Drugą grupą są zatrzymania pociągów na bardziej odległych od docelowych stacjach. Oprócz Opola i Częstochowy Stradom, gdzie zatrzymania były pewne, pociągi przystaną: w drodze do Trójmiasta w Tczewie, Malborku i Iławie, w drodze na południe we Włoszczowe Północ, a w drodze do Wrocławia również w Lublińcu. Pełną listę można znaleźć tutaj.

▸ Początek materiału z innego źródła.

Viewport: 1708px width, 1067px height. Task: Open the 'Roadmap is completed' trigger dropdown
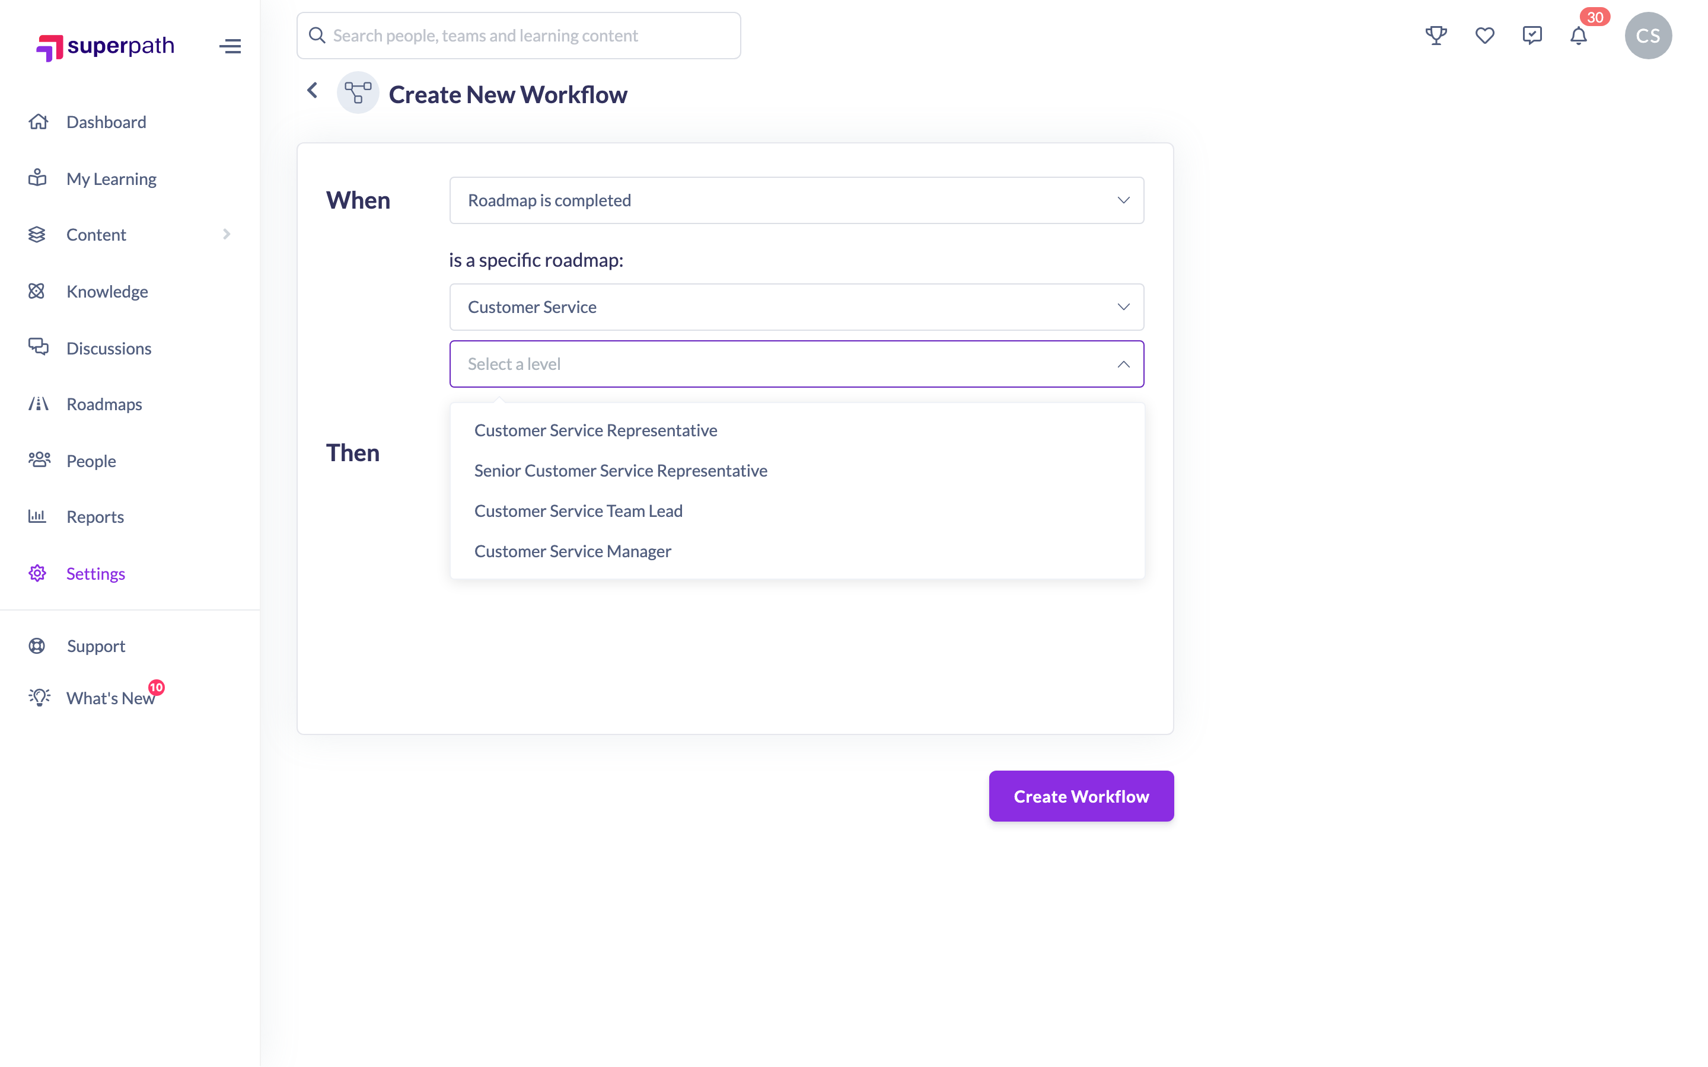796,200
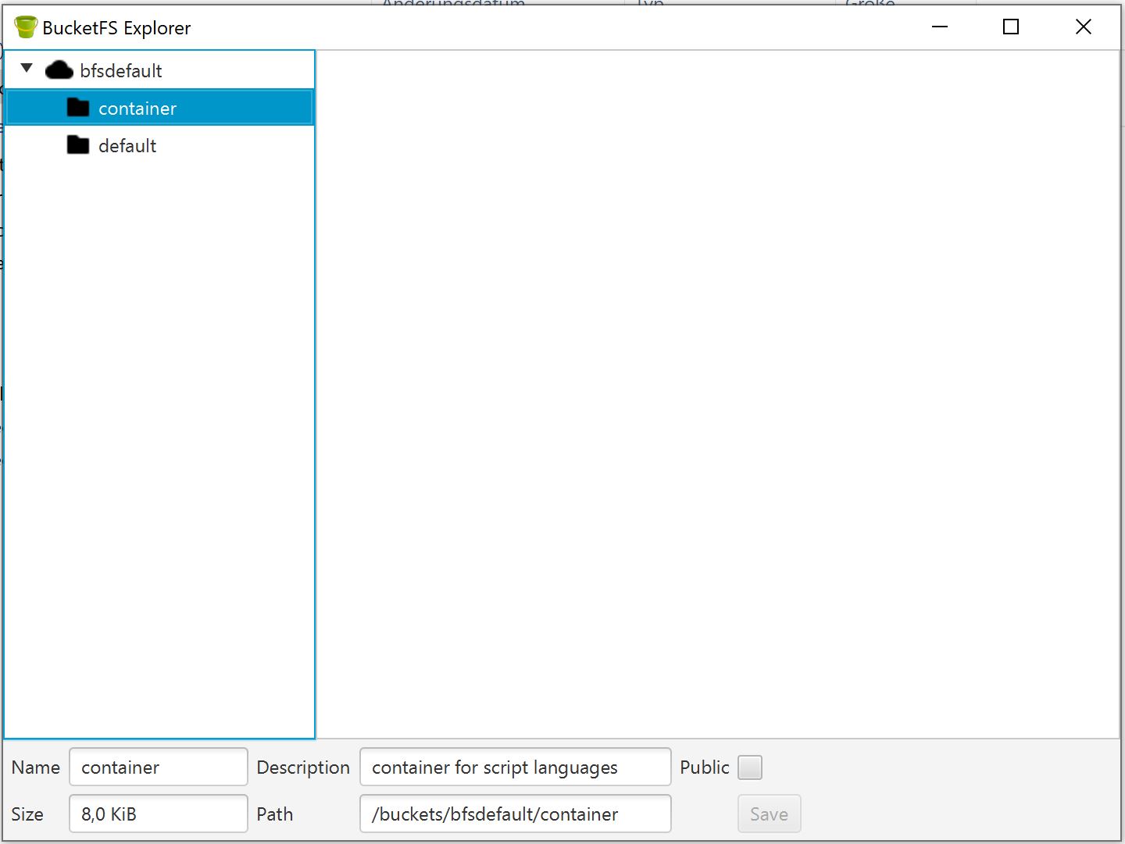Click the green bucket app icon
The height and width of the screenshot is (844, 1125).
point(26,27)
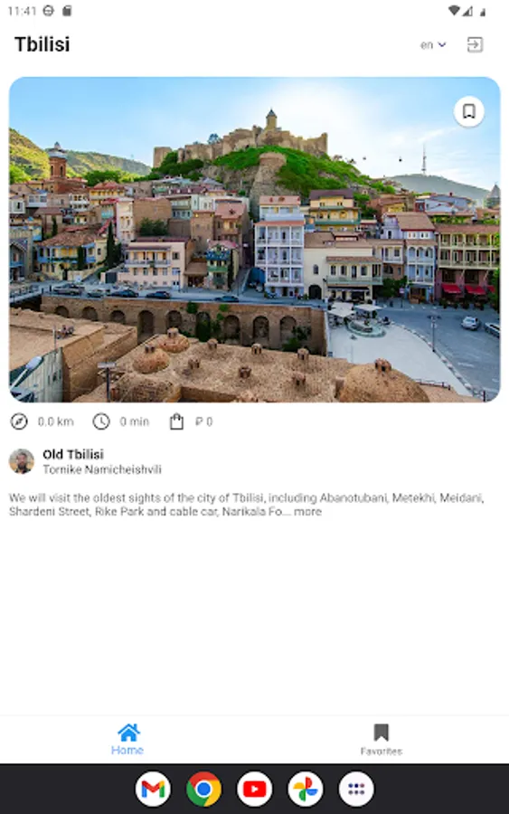
Task: Expand the description with the more link
Action: pyautogui.click(x=307, y=511)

Teraz zatrzymaniami zainteresował się "Dziennik Gazeta Prawna". - Teoretycznie projekt rozkładu dla Pendolino jest gotowy i ma wejść w życie w połowie grudnia. Na trasie do Trójmiasta Pendolino zabierze pasażerów z Iławy, Malborka i Tczewa. A to irytuje władze Działdowa, Mławy i Ciechanowa – czyli trzech ośrodków na południowym odcinku tej linii, których wnioski PKP Intercity odrzuciło - czytamy w gazecie.
– Mieszkańcy regionu ciechanowskiego, który jest oddalony od Warszawy o około 100 km, zostali odcięci od nowoczesnej kolei – przekonuje w "DGP" senator PiS Jan Maria Jackowski.
Oburzenie na PKP Intercity jest w Zawierciu, ponieważ przez to miasto Pendolino przejedzie bez zatrzymywania (za to stanie np. we Włoszczowie i Lublińcu). Odmowę samorząd otrzymał od przewoźnika w lipcu. W bój o Pendolino zaangażował się m.in. prezydent Zawiercia Ryszard Mach i Towarzystwo Miłośników Ziemi Zawierciańskiej.
Burmistrz Opoczna, który od nowego rozkładu jazdy zyska przystanek na CMK powiedział za to, że bardziej zależy mu na pociągach TLK z rozkładami umożliwiającymi codzienny dogodny dojazd do Warszawy i z powrotem. - Zwłaszcza że w TLK będą niższe ceny biletów niż w Pendolino – stwierdził.